As I was doing a rebuild, I was able to determine that the ca.crt, ca.key, server.crt, server.key files that originally install on the synology box are unique with each install. I ended up grabbing those files and just generated new user keys/certs. In the end I didn’t need to change any of the keys/certs on the synology, just tweak the server openvpn.conf and install the user keys/certs in the client side openvpn.ovpn file. I’m exhausted now, but if I wanted higher grade or differently created keys, I assume I could generate the new keys/certs with more bits and actually do the file replacements.
Also, for everyone to note… MAKE SURE YOU HAVE BACKUPS of all the files you change. In each directory I work in, I usually “mkdir orig” and copy files in there before modifying them.
I’m thinking of buying a Synology NAS but when I read that you can reset the NAS and the admin password with a simple press of a button (https://www.synology.com/en-us/knowledgebase/faq/410) that didn’t feel too secure. Or have I misundertod something? What do you think? The steps above might as well protect from this but the point it out for me so I understand…

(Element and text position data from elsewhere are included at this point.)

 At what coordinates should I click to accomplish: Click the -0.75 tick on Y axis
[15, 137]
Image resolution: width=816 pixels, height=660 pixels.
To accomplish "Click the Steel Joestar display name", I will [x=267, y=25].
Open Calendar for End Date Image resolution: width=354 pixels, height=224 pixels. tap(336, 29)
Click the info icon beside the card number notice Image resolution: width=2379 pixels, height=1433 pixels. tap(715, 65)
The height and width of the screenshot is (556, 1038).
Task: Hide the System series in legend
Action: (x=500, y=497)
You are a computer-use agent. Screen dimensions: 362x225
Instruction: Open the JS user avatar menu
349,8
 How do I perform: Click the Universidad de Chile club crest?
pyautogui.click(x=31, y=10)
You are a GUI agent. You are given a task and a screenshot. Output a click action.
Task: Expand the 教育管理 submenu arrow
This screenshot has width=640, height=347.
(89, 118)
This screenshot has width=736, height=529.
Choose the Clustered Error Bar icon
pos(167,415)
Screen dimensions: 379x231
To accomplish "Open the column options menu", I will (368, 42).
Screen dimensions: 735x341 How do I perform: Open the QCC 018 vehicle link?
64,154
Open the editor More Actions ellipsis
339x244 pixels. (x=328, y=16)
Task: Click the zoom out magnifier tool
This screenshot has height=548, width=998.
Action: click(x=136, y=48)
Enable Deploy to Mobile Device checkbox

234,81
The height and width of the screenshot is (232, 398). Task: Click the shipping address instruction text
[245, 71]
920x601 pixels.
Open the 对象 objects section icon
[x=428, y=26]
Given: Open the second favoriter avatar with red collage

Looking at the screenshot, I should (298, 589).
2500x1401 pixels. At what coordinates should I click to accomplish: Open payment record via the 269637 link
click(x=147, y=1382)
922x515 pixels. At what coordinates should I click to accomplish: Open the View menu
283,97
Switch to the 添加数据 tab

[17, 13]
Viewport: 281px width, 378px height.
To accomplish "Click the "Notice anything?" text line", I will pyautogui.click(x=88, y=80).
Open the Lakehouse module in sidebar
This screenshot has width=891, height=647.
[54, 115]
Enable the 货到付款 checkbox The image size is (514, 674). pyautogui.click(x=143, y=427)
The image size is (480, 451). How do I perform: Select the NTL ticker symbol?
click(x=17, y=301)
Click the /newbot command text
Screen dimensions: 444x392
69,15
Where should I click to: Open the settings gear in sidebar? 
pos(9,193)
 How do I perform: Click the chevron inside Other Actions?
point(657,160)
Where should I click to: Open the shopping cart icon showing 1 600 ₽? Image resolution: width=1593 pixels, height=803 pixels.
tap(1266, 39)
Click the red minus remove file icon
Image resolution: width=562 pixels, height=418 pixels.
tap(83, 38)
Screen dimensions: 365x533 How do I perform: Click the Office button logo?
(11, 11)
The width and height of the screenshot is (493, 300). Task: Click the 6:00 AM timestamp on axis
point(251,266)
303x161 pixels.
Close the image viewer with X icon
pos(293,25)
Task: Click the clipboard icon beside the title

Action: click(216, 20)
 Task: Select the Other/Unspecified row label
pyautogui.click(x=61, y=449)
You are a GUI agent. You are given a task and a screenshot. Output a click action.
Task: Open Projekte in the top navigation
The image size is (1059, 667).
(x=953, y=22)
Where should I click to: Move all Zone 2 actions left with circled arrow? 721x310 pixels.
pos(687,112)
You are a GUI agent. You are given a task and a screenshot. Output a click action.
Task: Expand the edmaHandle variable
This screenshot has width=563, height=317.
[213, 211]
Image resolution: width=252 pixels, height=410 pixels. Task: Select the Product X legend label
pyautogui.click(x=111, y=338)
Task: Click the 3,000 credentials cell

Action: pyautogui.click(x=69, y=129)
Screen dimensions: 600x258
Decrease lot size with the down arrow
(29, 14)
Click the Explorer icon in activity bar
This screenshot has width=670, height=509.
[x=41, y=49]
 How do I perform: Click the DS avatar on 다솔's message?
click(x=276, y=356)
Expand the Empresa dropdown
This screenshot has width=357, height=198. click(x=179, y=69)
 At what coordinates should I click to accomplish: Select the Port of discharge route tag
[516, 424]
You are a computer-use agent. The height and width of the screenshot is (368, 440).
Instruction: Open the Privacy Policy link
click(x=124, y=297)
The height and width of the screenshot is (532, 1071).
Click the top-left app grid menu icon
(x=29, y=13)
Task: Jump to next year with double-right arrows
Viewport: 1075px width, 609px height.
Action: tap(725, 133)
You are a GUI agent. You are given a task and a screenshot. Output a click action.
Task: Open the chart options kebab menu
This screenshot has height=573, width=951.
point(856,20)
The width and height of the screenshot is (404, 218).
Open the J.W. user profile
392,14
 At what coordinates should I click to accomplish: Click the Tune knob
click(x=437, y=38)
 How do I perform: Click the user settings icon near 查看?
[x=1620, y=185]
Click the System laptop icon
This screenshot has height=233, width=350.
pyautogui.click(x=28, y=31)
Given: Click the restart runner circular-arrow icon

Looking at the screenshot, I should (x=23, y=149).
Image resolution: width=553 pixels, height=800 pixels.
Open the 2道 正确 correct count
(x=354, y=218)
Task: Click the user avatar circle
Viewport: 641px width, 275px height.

you can reset, but only on the hardware. That means you need physical access to the disk station. What I describe above is for remote access.
I have modified the post for DSM version 5.2 On my NAS (DS1513+) openvpn on port 443 was no longer working. I had to move to another port (recommendation: use port 8080, as it is open on most firewalls). Your own certificates can no longer be placed in a user directory, but need to be under the directory /var/packages/VPNCenter/target/etc/openvpn/keys/.